Dal punto di vista della psicologia cognitiva, l’allenamento al pensiero critico rappresenta un aspetto essenziale. Coltivare la capacità di mettere in discussione le informazioni, di cercare conferme da fonti multiple e diversificate, e di essere consapevoli dei propri bias cognitivi può rendere gli individui meno suscettibili alla manipolazione e all’accettazione passiva di contenuti non verificati. La promozione dell’immunità mentale, attraverso l’esposizione controllata a forme attenuate di disinformazione e la successiva confutazione, è un approccio promettente per “vaccinare” le menti contro l’inganno.

È fondamentale anche che i professionisti della salute mentale si impegnino attivamente nel dibattito online, offrendo contenuti basati sull’evidenza e promuovendo un’immagine realistica e non banalizzata della psicoterapia.
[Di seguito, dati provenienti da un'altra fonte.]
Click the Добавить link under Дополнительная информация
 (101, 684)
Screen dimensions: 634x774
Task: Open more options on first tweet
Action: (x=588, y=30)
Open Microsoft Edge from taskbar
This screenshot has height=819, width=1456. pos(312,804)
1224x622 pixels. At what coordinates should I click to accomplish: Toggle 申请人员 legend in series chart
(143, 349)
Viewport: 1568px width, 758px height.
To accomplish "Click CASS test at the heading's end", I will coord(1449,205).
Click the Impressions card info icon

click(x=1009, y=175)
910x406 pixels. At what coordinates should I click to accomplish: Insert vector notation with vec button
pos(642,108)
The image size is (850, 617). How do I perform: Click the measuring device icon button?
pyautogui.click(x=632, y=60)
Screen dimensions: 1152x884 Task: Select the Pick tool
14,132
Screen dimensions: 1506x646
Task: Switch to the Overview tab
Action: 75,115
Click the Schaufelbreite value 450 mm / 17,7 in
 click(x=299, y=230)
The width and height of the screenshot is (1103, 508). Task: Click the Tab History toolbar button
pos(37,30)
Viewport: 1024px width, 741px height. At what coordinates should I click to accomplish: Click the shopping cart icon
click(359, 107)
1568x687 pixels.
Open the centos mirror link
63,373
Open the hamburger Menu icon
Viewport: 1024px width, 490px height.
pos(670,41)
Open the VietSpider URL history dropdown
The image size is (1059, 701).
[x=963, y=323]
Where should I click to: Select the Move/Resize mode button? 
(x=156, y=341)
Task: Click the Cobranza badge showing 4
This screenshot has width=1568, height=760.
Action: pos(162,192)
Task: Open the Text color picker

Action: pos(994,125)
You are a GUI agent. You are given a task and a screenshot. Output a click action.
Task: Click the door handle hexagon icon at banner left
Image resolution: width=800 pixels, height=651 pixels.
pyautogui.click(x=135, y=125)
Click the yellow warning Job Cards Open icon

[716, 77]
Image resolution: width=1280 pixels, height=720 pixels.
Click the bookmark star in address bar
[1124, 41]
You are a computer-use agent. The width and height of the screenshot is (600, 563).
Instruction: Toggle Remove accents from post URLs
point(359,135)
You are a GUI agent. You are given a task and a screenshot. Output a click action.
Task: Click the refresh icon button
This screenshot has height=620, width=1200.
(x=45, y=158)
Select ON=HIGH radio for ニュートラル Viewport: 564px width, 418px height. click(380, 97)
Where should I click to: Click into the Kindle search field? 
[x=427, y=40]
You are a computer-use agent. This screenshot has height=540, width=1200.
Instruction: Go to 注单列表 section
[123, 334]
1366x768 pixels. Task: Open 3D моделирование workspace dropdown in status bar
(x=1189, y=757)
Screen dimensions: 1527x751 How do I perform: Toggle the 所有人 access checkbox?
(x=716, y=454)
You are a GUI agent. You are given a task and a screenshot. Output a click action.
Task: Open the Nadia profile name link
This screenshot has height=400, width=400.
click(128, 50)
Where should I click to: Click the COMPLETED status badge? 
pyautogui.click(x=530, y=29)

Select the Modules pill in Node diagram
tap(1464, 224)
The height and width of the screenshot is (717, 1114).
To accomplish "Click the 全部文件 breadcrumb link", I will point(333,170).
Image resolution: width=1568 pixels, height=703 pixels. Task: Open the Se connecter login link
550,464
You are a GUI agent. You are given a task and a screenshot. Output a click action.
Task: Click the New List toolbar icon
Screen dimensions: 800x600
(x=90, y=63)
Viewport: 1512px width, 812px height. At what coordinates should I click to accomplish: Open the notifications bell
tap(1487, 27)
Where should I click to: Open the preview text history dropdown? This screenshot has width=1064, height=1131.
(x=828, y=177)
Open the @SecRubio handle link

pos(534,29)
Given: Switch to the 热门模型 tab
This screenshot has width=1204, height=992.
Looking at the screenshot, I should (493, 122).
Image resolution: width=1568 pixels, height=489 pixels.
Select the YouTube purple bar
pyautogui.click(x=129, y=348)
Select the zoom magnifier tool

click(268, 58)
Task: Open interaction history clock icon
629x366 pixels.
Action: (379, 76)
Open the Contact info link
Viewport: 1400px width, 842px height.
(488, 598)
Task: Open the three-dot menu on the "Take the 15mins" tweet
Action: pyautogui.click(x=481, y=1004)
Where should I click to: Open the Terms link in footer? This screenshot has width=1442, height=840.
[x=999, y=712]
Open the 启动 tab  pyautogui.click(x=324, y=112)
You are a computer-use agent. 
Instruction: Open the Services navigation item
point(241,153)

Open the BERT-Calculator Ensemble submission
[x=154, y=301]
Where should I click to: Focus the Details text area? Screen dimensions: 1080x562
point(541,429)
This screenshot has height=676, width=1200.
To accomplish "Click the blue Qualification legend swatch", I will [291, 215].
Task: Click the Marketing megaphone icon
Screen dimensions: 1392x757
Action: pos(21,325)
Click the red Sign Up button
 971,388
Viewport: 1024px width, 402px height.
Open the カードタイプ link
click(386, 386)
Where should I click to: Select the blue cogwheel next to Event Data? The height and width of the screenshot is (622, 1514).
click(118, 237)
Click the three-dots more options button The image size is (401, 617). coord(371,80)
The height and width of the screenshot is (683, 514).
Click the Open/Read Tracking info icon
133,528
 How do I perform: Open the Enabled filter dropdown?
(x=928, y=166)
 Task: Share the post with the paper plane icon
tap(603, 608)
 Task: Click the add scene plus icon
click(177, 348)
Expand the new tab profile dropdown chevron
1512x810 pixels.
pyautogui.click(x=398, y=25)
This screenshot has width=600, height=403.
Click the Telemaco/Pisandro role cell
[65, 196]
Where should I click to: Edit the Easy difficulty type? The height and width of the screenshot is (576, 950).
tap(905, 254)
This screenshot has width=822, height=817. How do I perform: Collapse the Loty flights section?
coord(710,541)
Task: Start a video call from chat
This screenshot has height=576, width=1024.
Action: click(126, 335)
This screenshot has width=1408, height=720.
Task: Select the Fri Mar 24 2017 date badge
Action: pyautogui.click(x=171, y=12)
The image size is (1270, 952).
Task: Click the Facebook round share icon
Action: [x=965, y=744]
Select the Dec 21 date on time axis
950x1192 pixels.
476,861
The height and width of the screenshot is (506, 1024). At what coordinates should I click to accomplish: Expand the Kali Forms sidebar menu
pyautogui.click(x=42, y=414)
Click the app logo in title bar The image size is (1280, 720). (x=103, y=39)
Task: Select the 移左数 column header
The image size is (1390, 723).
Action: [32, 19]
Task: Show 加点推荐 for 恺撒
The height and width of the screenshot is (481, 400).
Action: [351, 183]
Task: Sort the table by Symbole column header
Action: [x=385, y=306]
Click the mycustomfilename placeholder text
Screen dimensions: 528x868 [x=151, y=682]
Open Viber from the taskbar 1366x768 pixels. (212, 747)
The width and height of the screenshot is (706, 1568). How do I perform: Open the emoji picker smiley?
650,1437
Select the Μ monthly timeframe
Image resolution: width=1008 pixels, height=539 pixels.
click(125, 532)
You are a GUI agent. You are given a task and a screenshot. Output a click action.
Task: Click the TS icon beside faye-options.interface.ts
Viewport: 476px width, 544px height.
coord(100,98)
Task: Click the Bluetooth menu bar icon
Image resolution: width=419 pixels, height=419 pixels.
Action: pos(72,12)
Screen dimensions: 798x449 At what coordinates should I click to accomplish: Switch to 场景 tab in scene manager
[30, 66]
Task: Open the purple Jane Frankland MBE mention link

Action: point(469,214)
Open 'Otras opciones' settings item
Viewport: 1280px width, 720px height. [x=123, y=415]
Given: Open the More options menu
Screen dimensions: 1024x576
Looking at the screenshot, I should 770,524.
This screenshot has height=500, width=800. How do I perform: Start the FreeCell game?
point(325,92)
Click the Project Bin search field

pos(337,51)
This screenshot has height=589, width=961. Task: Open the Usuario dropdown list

Le linee guida per l’utilizzo dei social media da parte dei professionisti rappresentano un passo importante in questa direzione. Distinguere chiaramente la divulgazione di informazioni generali dalla consulenza clinica individuale è un imperativo etico e pratico per evitare di generare false aspettative o fuorviare chi cerca aiuto.

La psicologia cognitiva ci insegna che la nostra mente tende a semplificare per gestire la complessità del mondo, una strategia che, se non bilanciata dalla consapevolezza e dal pensiero critico, può renderci facili prede della disinformazione.

Approfondendo, una nozione più avanzata della psicologia cognitiva, il “framing” o incorniciamento, spiega come il modo in cui un’informazione viene presentata (l’inquadratura, il contesto, le parole utilizzate) possa influenzare profondamente la nostra percezione e la decisione che ne deriva, indipendentemente dal contenuto oggettivo. La disinformazione sui social media è spesso sapientemente “incorniciata” per appellarsi alle nostre emozioni o bias, rendendola più persuasiva di un fatto scientificamente provato ma presentato in modo arido. Riflettere su questi aspetti ci invita a una maggiore umiltà e a una costante vigilanza. In un mondo dove l’informazione è onnipresente ma la verità è spesso sfuggente, la nostra mente è il primo, e forse l’unico, vero filtro. Dedicarci alla nostra formazione personale, potenziare la nostra abilità di analisi critica e curare il nostro sano equilibrio psicologico, avvalendoci dell’assistenza professionale laddove se ne presenti l’occasione, trascende il mero interesse individuale; rappresenta infatti un contributo cruciale per forgiare una comunità più colta, forte e piena di empatia.